SELECTED EXTRACT:
┌──

Quick summary: From July 1, 2026, the Pension Fund Regulatory and Development Authority (PFRDA) is rolling out a revised charge structure for Central Recordkeeping Agencies (CRAs) that manage all NPS accounts. If you have a National Pension System account and you have not contributed to it in a long time, you need to know how dormant account charges will now work. And if you have a Tier II NPS account, the way your annual maintenance charge is calculated is also changing. This article explains all the July 1 changes clearly, along with the other major NPS rule updates from 2026 that affect how much you get at retirement, when you can exit, and who can now offer NPS to you.
First: What Is NPS and How Does It Work?
The National Pension System (NPS) is a government-backed, market-linked retirement savings scheme regulated by the PFRDA. You can open it if you are an Indian citizen between 18 and 85 years of age.
When you open an NPS account, you get a unique Permanent Retirement Account Number (PRAN). Within that PRAN, you can have two types of accounts:
- Tier I: The primary pension account. It has a minimum contribution requirement and strict rules on withdrawals. Contributions here get tax benefits.
- Tier II: An optional, flexible account. You can deposit and withdraw freely. No lock-in, but generally no tax benefit for private sector employees (unlike Tier I).
The money you deposit is invested in a mix of equity, corporate bonds, and government securities, depending on the scheme and the allocation you choose. At retirement, part of the corpus must be used to buy an annuity (monthly pension), and the rest can be taken as a lump sum.
For salaried employees, NPS offers one of the most powerful tax-saving options available, especially through:
- Section 80CCD(1): Deduction on your own contribution (within the overall ₹1.5 lakh limit under Section 80C)
- Section 80CCD(1B): Additional deduction of up to ₹50,000 for self-contributions over and above Section 80C
- Section 80CCD(2): Deduction on employer’s NPS contribution, with no upper limit for private sector employees under the new tax regime
NPS July 1, 2026 Changes: What Is Actually Changing?

These changes come from PFRDA Circular No. PFRDA/2026/23/REG-CRA/01 dated April 29, 2026, which clarifies the charge structure for CRAs (the companies that maintain and operate NPS account records). The two main CRAs in India are Protean eGov Technologies and KFintech. The changes come into effect from July 1, 2026.
Change 1: Dormant Accounts Now Get a Reduced AMC
This is the most significant change for people who opened an NPS account years ago but have not contributed to it recently.
What is a dormant NPS account?

└──

SOURCE DATA:
┌──

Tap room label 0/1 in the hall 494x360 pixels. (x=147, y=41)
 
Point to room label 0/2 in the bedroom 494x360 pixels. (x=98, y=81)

└──

EXERCISE BRIEF:
Answer the following from the NPS article, one per line:
1. Between what ages can an Indian citizen open an NPS account?
2. Up to what amount is the additional deduction under Section 80CCD(1B)?
3. What is the date of the PFRDA circular behind the July 1, 2026 changes?
The listing has no part in this.

SOLUTION FOR THIS TASK:
1. Between 18 and 85 years of age.
2. Up to ₹50,000.
3. April 29, 2026.